(WHAT IS NEEDED) From the text below on Jon Flatabø, list the places where he worked before he moved to Kristiania.

(SELECTED TEXT)
— start —

= Jon Flatabø =

Norwegian writer (1846–1930)

Jon Flatabø (April 7, 1846 – February 10, 1930) was a Norwegian writer of popular literature at the beginning of the 20th century.

Flatabø was born in Vikør Municipality (now Kvam) in the Hardanger district, and was educated as a teacher. Later he worked as a sexton, newspaper editor, writer, and man of letters, among other activities.

Flatabø was a typical representative of popular literature in the early 20th century. After working in Hardanger, Odal, Elverum, Jarlsberg, and elsewhere, he relocated to Kristiania (now Oslo) in the 1880s, where he worked as a newspaper editor and popular writer. He was part of the movement known as the Kristiania Bohemians.

— end —

(SUPPLIED DATA)
— start —

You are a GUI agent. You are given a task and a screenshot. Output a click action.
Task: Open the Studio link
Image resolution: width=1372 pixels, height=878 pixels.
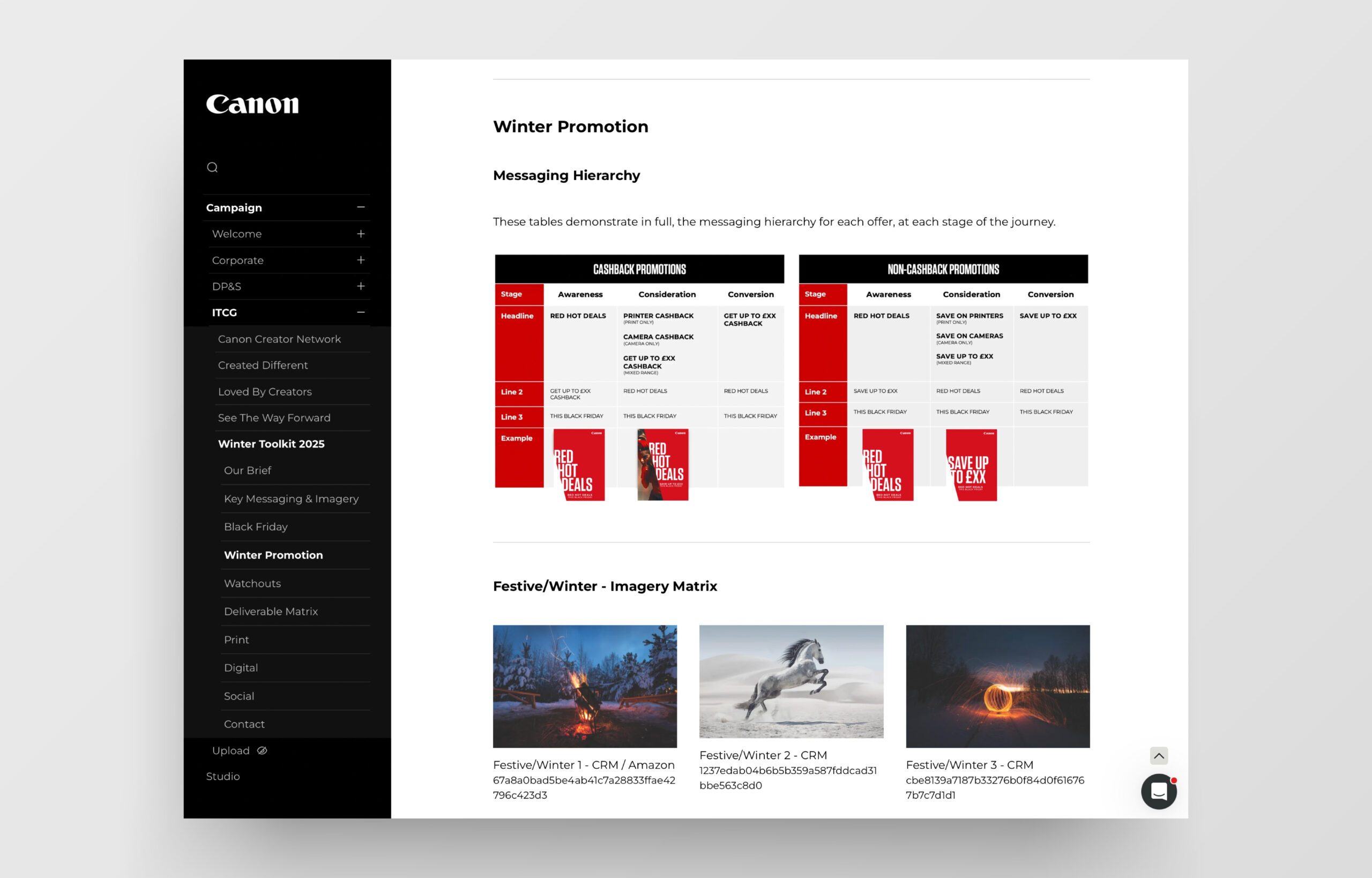click(223, 776)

— end —

(RESULT FOR THIS TASK) Hardanger, Odal, Elverum, Jarlsberg